▶ **Directions**
a) Using the critique on calcium and sodium permeation, decide whether each statement agrees with it: (i) the critique says free energy calculations should be done on Ca2+ to be convincing; (ii) the critique calls the statement about ion-protein and ion-water interactions precise; (iii) the idea about Ca selectivity appears on page 7. For each, answer yes or no and quote the words that settle it.
b) Write the next part of the critique on calcium and sodium permeation, picking up after its final sentence.

#### Source extract ####

Author claims a “significant drop” in the hydration of Ca below 6.5. But is this 0.3 or so water really important? What is disappointing is that the author digs up old analysis on the free energy costs of removing waters from Na, but then claims those energetics might also explain the barrier for Ca. But those calculations should be done on Ca2+ to be convincing. The statement “the barrier seen for Ca2+ seems to be due to a less than ideal combination of ion-protein and ion-water interactions” on the same page is vague.

I question the statement (page 6) that “we would expect Ca2+ to attenuate Na+ currents, but not block them”. The author should be careful not to misuse the term “block”, which of course can account for attenuated current. The author should better describe what is known about Ca block, rather than just conclude that some “small effect” supports the passing by of ions. Related on page 7, the author offers his idea that “Ca selectivity could be obtained by preventing Na from being able to pass a resident Ca ion”. Does this proposed mixed-ion mechanism relate to the experimental setup used for selectivity measurements?

#### Data ####

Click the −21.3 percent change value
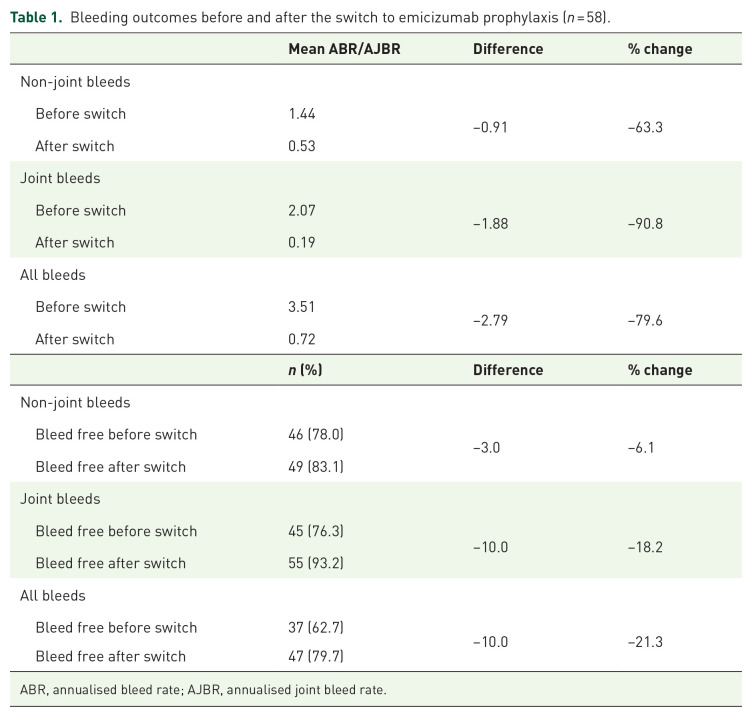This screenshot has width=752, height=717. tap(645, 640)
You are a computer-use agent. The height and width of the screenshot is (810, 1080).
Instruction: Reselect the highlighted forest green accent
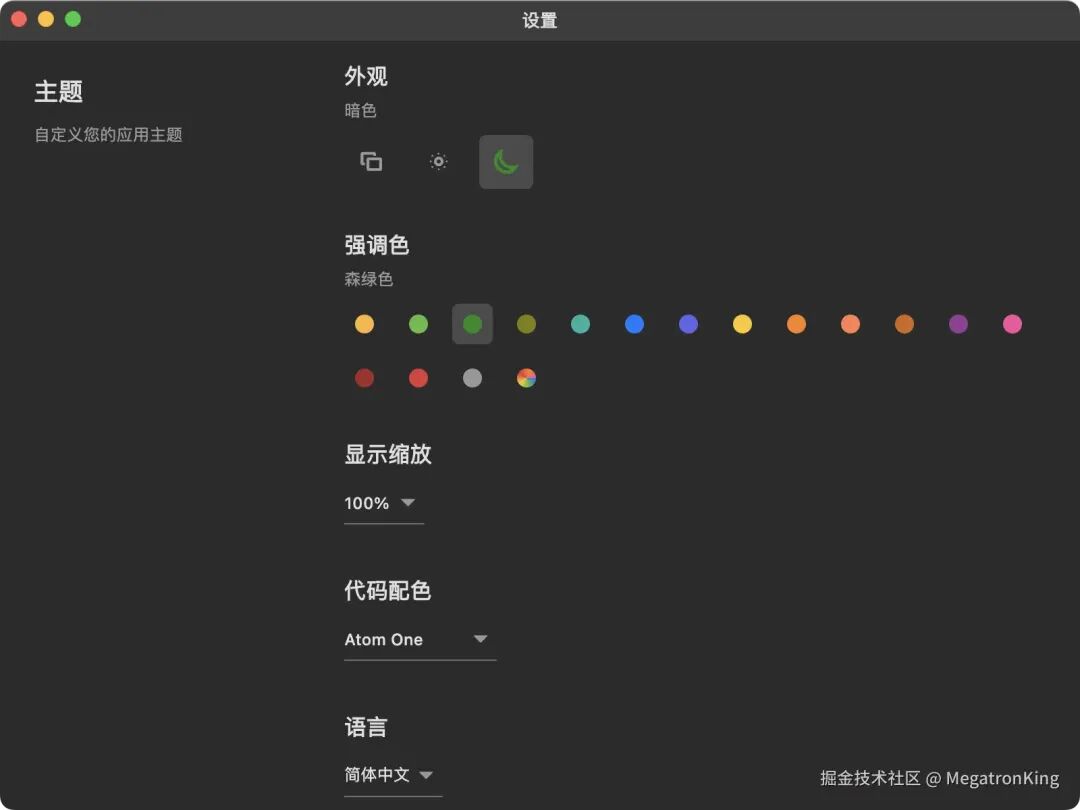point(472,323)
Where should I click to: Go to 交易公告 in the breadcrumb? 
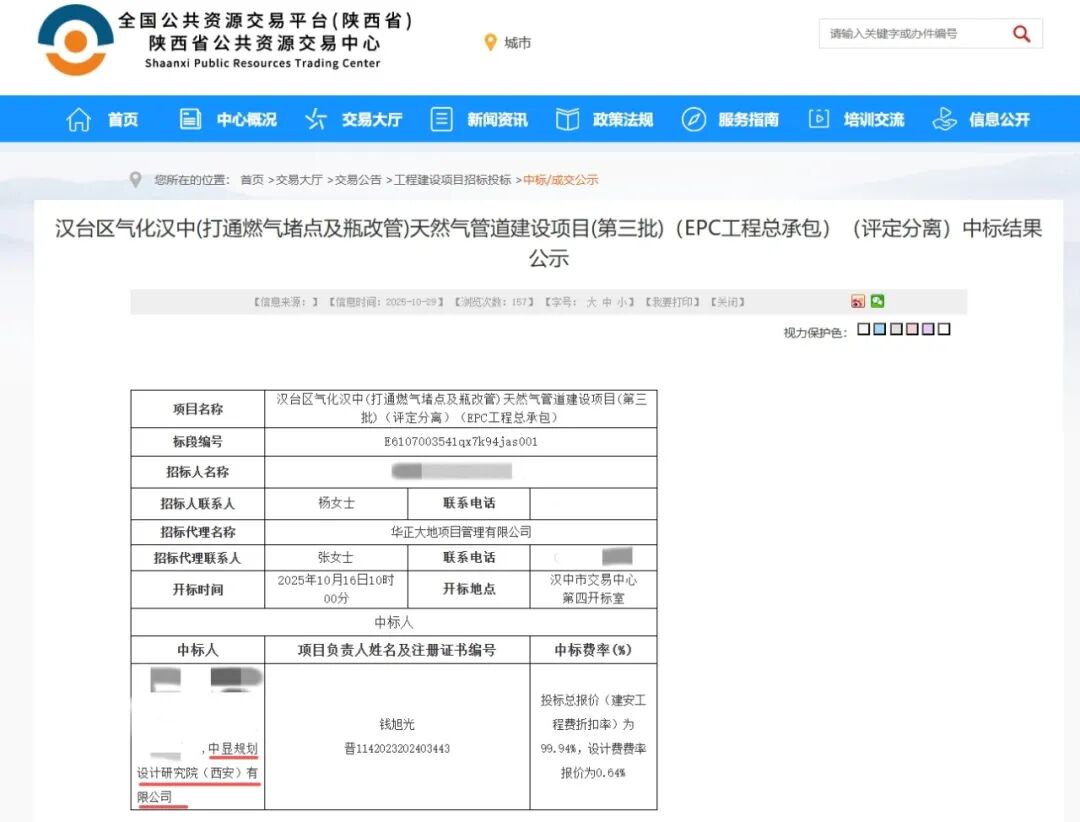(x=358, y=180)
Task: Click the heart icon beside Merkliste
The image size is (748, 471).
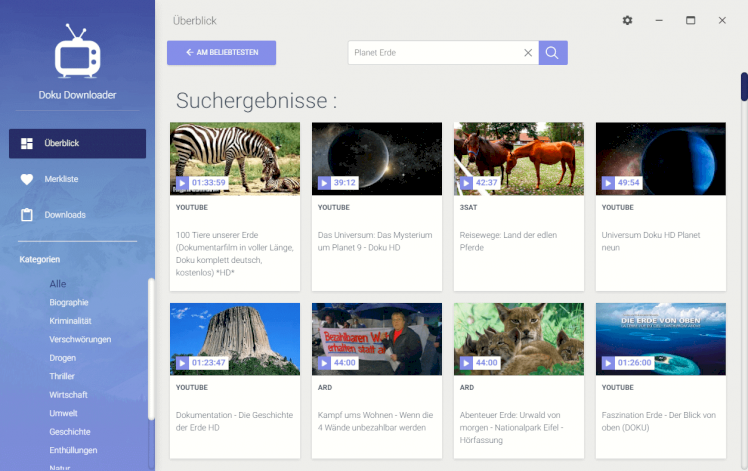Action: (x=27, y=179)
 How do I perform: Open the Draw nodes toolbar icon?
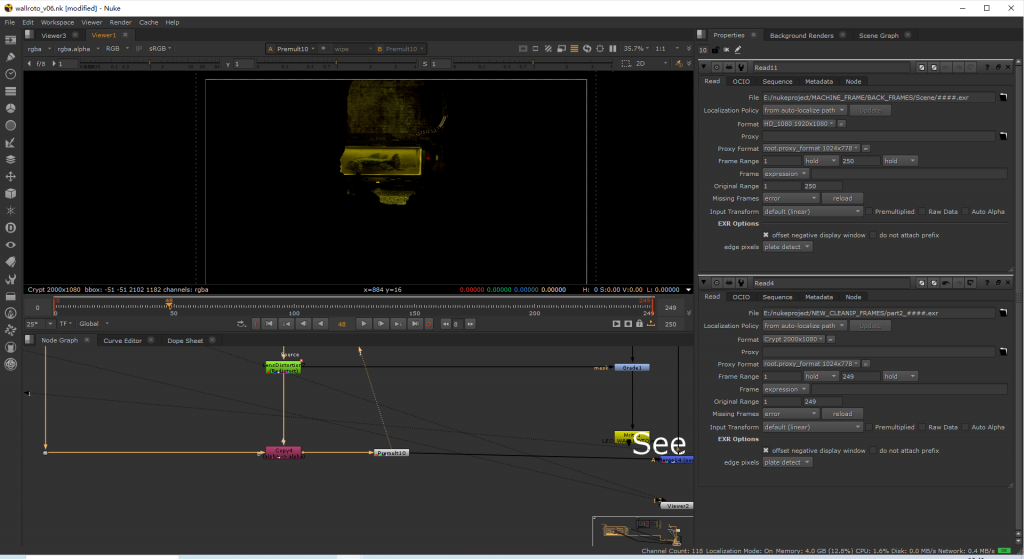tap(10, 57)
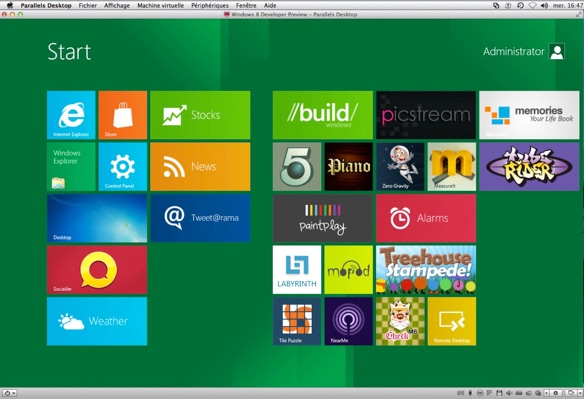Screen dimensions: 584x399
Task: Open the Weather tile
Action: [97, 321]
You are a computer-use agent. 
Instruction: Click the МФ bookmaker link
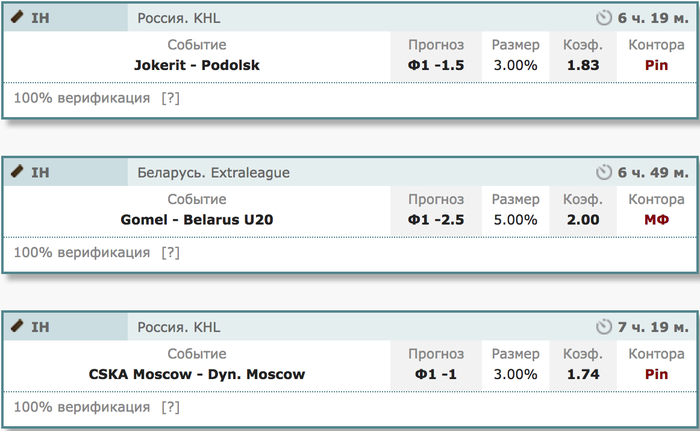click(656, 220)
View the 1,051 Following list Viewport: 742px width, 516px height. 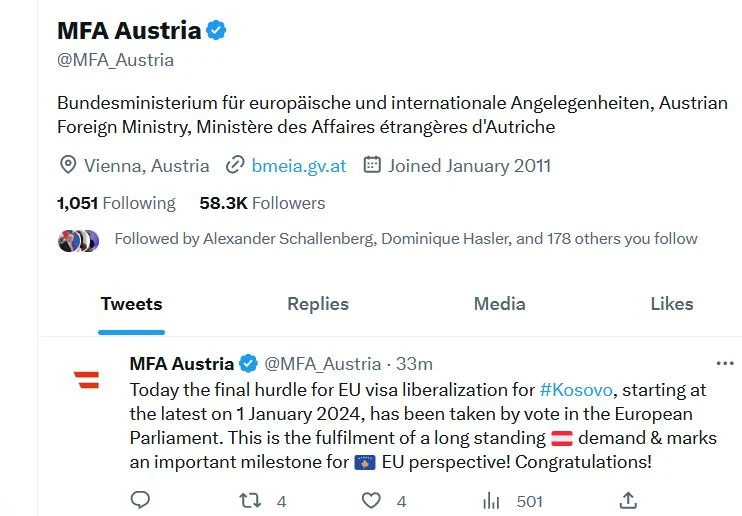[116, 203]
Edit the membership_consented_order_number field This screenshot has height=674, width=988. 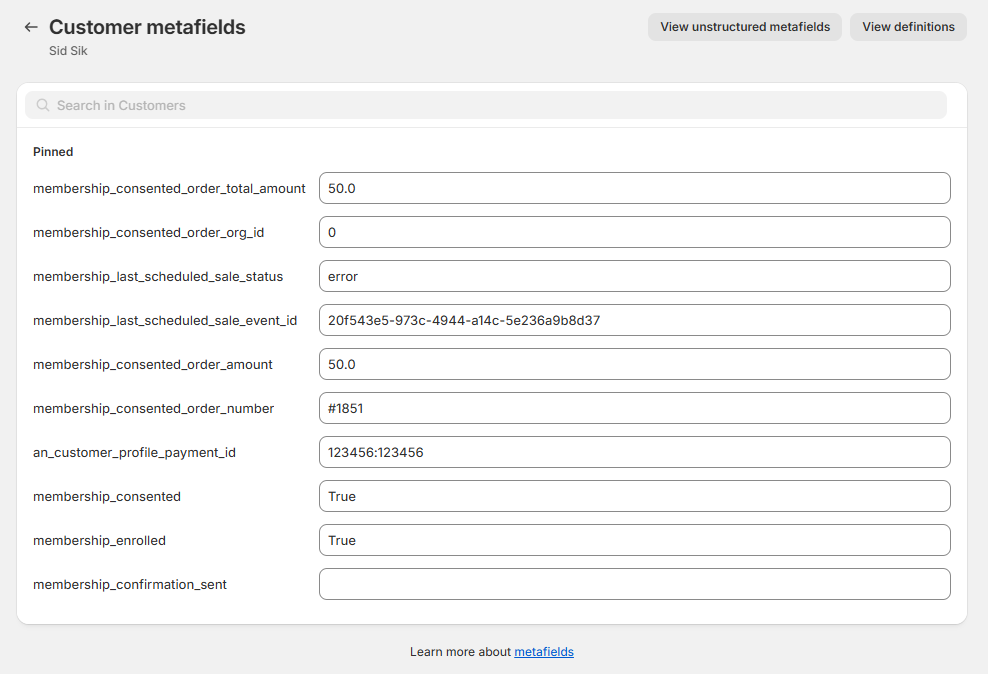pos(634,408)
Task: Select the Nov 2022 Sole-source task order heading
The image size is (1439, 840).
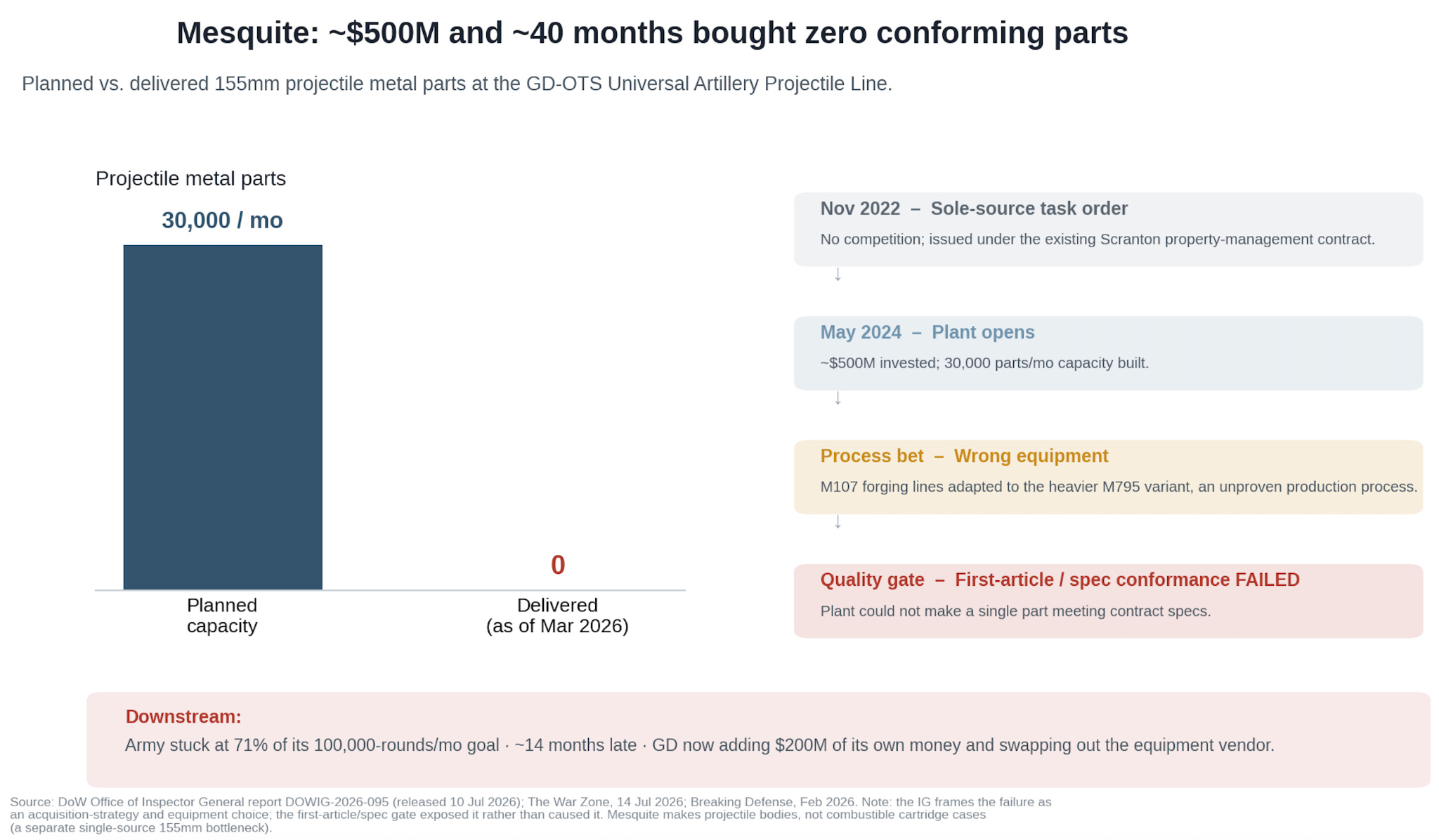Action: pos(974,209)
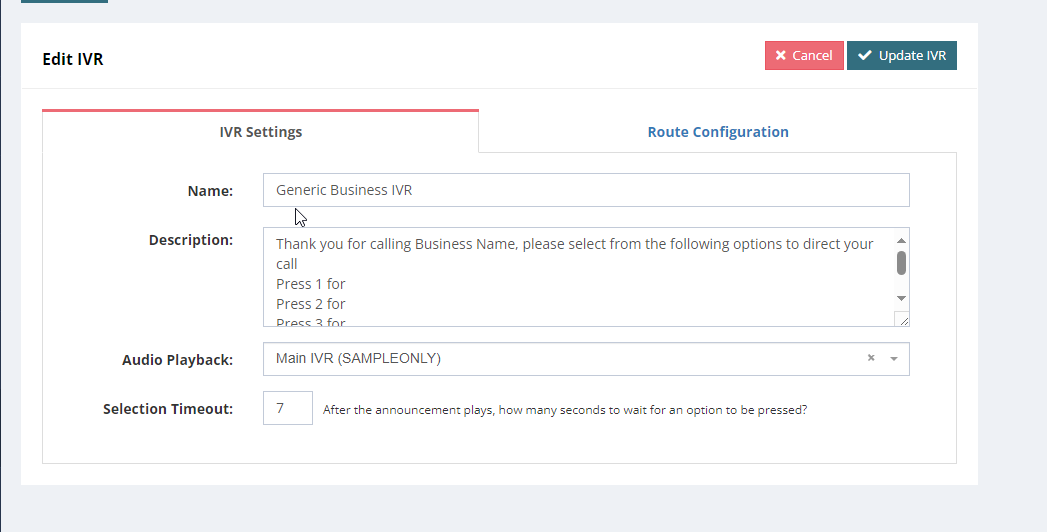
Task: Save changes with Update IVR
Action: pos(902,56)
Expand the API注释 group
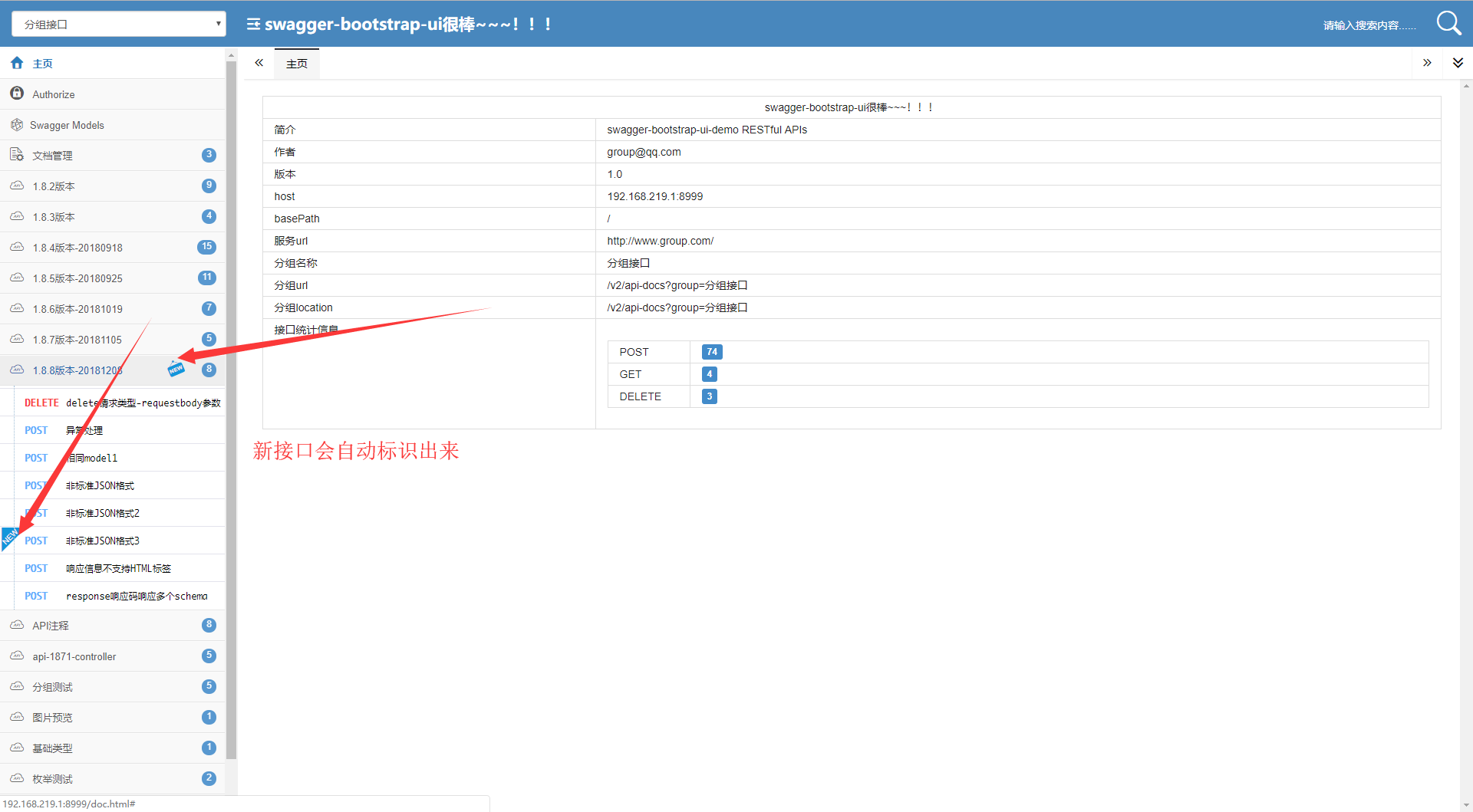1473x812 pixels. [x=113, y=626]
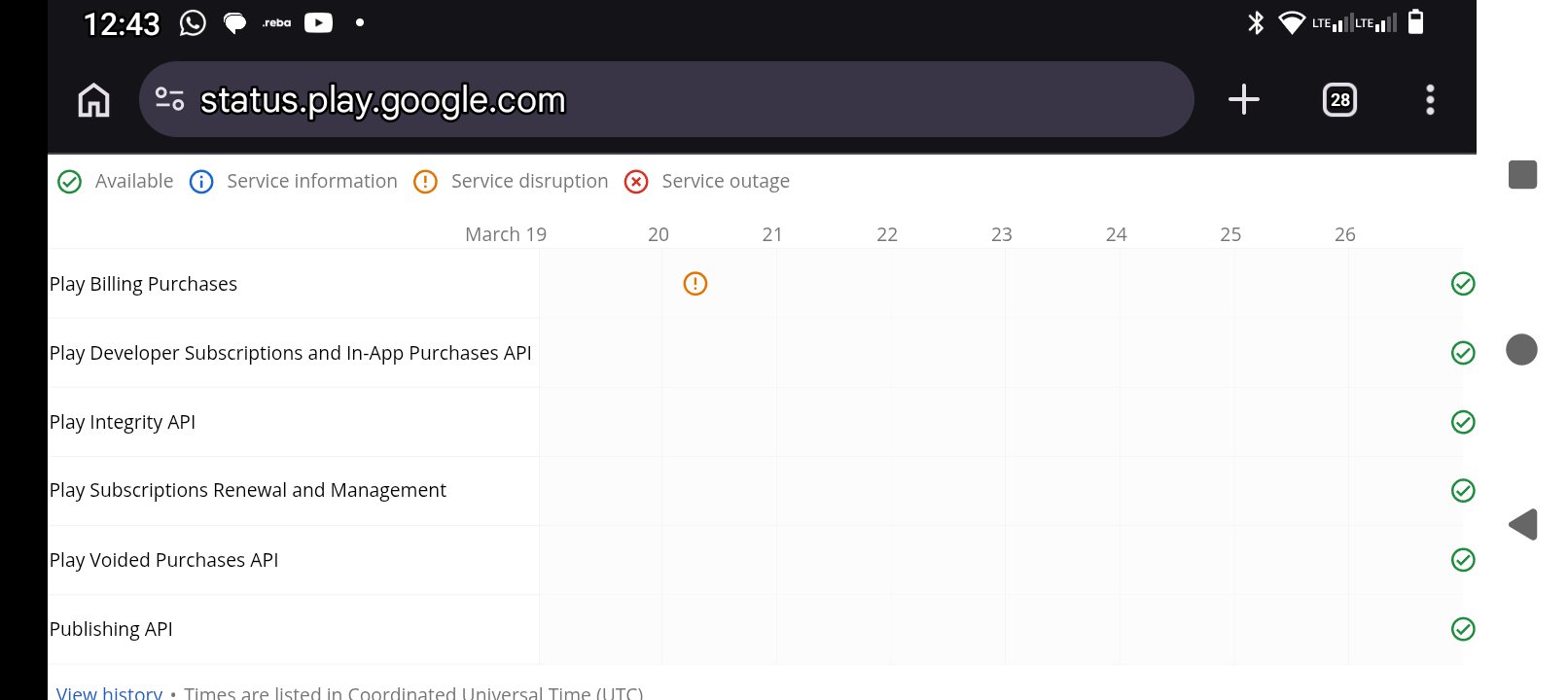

####

▶ **Answers to the problems**
a)
(i) Yes: "But those calculations should be done on Ca2+ to be convincing."
(ii) No: "on the same page is vague."
(iii) Yes: "Related on page 7, the author offers his idea that “Ca selectivity could be obtained by preventing Na from being able to pass a resident Ca ion”."

b)
In terms of the model, how much should we believe the 5 kcal/mol bigger barrier for Ca? What are the likely pitfalls in the model that were not as big an issue for the monovalent ions and is there any precedent that might allow us to judge the severity of the problems? The author’s incorrect statements such as that divalent ions are problematic in a “non-polar force field” and “Ca can be expected to polarize surrounding molecules which is an effect not considered in the present study” either reveal careless writing or a lack of familiarity with the subject. Also, the brief mention of reproduction of hydration free energies on page 7 also does not bring to the reader’s attention the more extensive testing that would be needed for accurate results.